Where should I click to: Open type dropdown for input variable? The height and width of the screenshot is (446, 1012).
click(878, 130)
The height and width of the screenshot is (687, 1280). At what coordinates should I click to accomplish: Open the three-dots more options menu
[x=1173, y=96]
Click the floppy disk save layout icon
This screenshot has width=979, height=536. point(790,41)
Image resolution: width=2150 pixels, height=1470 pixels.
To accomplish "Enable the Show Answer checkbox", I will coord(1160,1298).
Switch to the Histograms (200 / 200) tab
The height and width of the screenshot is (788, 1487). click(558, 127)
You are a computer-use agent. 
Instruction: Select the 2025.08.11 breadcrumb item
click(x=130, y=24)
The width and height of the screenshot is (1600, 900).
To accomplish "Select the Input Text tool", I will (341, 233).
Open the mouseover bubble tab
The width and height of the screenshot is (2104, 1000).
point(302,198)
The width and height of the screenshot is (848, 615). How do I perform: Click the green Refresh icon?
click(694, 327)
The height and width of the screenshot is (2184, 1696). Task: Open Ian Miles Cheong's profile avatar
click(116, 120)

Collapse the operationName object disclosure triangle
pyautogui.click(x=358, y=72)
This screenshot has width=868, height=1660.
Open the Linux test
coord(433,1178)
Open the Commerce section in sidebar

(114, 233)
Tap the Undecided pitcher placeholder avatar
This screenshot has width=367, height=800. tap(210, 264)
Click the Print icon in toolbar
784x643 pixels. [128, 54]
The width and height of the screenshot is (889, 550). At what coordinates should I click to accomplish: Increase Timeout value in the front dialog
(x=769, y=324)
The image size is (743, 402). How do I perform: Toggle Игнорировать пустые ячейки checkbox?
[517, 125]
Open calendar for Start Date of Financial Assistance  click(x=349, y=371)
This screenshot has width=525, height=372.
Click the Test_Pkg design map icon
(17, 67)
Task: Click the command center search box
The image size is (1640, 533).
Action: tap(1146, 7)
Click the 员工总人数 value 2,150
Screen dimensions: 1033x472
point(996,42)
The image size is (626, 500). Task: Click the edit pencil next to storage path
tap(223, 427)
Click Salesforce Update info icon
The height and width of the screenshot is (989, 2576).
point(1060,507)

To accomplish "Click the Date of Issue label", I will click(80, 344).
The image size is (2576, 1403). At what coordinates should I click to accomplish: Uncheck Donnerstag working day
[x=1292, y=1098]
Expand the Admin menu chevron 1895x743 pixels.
==================================================
> **Given request**: Write out every item above, with each line reproduced word for word and in its original order.

> **Answer in full**:
Where should I click to: Open type dropdown for input variable? The height and width of the screenshot is (446, 1012).
click(878, 130)
The height and width of the screenshot is (687, 1280). At what coordinates should I click to accomplish: Open the three-dots more options menu
[x=1173, y=96]
Click the floppy disk save layout icon
This screenshot has width=979, height=536. point(790,41)
Image resolution: width=2150 pixels, height=1470 pixels.
To accomplish "Enable the Show Answer checkbox", I will coord(1160,1298).
Switch to the Histograms (200 / 200) tab
The height and width of the screenshot is (788, 1487). click(558, 127)
You are a computer-use agent. 
Instruction: Select the 2025.08.11 breadcrumb item
click(x=130, y=24)
The width and height of the screenshot is (1600, 900).
To accomplish "Select the Input Text tool", I will (341, 233).
Open the mouseover bubble tab
The width and height of the screenshot is (2104, 1000).
point(302,198)
The width and height of the screenshot is (848, 615). How do I perform: Click the green Refresh icon?
click(694, 327)
The height and width of the screenshot is (2184, 1696). Task: Open Ian Miles Cheong's profile avatar
click(116, 120)

Collapse the operationName object disclosure triangle
pyautogui.click(x=358, y=72)
This screenshot has width=868, height=1660.
Open the Linux test
coord(433,1178)
Open the Commerce section in sidebar

(114, 233)
Tap the Undecided pitcher placeholder avatar
This screenshot has width=367, height=800. tap(210, 264)
Click the Print icon in toolbar
784x643 pixels. [128, 54]
The width and height of the screenshot is (889, 550). At what coordinates should I click to accomplish: Increase Timeout value in the front dialog
(x=769, y=324)
The image size is (743, 402). How do I perform: Toggle Игнорировать пустые ячейки checkbox?
[517, 125]
Open calendar for Start Date of Financial Assistance  click(x=349, y=371)
This screenshot has width=525, height=372.
Click the Test_Pkg design map icon
(17, 67)
Task: Click the command center search box
The image size is (1640, 533).
Action: tap(1146, 7)
Click the 员工总人数 value 2,150
Screen dimensions: 1033x472
point(996,42)
The image size is (626, 500). Task: Click the edit pencil next to storage path
tap(223, 427)
Click Salesforce Update info icon
The height and width of the screenshot is (989, 2576).
point(1060,507)

To accomplish "Click the Date of Issue label", I will click(80, 344).
The image size is (2576, 1403). At what coordinates should I click to accomplish: Uncheck Donnerstag working day
[x=1292, y=1098]
Expand the Admin menu chevron 1895x743 pixels.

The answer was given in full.